DXUN, 40 YEARS ABE:

The shadows within the ancient citadel seemed thicker than they should have been, but perhaps that was merely the dust. Thick as that was, there didn't seem to be nearly as much of it as there should have been after four thousand years. Maybe there had been visitors in more recent centuries who disturbed it.

That was not a comforting thought, and Han stuck close on Leia's heels as they crept deeper into the darkness.

The thin light that streamed in from the still-open door was made weak and sickly by the dustmotes that swirled through it, stirred up by Han and Leia's passage. It did less to illuminate the wide entrance hall than to cast long, eerie shadows across it. The heavy pillars that lined the disquietingly empty chamber-carved with sigils faded into illegibility and, here and there, crude forms and faces that seemed somehow sharp and cruel despite the weathering that softened their edges-faded into heavy darkness near the ceiling. Roots that had wormed their way through the stone from the large tree that had cracked open the upper levels of the structure dangled like long skeletal fingers from the overhead blocks. They were stiff and dead and dry, and they were still the closest thing to a sign of life in the entire hall.
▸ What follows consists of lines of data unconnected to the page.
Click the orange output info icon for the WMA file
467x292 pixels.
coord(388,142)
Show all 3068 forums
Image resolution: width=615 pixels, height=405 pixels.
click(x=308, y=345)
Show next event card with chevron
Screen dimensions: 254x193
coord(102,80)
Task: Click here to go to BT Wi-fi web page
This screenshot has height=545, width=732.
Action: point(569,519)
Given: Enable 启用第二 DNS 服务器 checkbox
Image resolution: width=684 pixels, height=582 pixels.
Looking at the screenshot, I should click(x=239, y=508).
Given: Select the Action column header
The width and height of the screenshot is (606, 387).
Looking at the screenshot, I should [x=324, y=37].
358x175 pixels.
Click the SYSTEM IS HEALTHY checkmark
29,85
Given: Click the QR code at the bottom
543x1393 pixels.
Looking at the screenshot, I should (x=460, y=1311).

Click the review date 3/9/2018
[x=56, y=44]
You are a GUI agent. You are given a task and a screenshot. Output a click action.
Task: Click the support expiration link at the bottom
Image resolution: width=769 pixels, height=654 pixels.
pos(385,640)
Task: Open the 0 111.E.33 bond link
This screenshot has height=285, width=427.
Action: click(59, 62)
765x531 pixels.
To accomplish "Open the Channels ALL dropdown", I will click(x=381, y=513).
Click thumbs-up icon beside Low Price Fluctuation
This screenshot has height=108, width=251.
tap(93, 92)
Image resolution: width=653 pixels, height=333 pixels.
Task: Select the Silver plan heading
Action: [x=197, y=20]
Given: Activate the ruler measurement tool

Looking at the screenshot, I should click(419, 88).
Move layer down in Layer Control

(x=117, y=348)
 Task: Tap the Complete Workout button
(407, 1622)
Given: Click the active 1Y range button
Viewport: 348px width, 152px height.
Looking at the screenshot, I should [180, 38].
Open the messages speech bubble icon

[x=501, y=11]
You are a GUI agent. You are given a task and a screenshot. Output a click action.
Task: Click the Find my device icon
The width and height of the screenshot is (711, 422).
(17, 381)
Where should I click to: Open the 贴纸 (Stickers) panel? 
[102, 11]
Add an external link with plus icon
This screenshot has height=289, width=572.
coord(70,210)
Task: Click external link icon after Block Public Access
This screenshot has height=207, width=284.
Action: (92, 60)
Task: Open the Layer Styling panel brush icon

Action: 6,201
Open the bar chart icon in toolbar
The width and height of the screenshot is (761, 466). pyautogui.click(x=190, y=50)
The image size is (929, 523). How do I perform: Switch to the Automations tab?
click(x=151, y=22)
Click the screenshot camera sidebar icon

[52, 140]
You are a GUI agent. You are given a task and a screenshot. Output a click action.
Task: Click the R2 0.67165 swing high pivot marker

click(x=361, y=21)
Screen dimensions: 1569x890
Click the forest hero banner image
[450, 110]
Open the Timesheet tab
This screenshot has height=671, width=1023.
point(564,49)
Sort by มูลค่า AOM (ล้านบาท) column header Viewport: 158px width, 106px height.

There were no webs or droppings or other evidence of the scavengers and pests that usually made abandoned structures like this their home. The only footsteps that marked the dust coating the flagstone floor were the ones that Han and Leia placed as they crept slowly forward.

They both had their weapons out in one hand and a glowrode in the other, although the slim lights seemed a terribly inadequate defense against such ancient shadows.

"What do you think, sweetheart?" Han asked as they came to a stop at the solid stone wall that marked the end of the grand entrance hall. Centered in front of the wall was a flat, wide table of stone carved with glyphs too worn for their faint shapes to convey more than a general sense of violence and turmoil. There were no bloodstains on the altar-and altar it had to be, although Han had no desire to voice the thought aloud-and, somehow, that was more disquieting than the expected rusty smears of long-dried fluids would have been.

Tunnels branched off to either side of the altar, one sloping up and the other down.

"Left," Leia said firmly, nodding towards the descending ramp.

Han winced. "Are you sure?"

Leia gave him a cool half-smirk. "Would you rather go up?" she asked.

"Yes," Han answered without hesitation.

Leia nodded. "Me, too. So what we want is definitely down."

Han sighed. "I hate when you're right," he said.

Leia's smirk curled. "I know," she said.

Together, they walked down the ramp into the darkness.

The shadows seemed to thicken around them as they descended, but Han told himself that was just his imagination.

Too bad he had never been very good at lying to the people who actually knew him.

"The air feel funny down here to you, too?" he asked.

Leia nodded. "It should be more stale after all this time. Maybe even rancid."

"And the dust should be so thick we're choking on it."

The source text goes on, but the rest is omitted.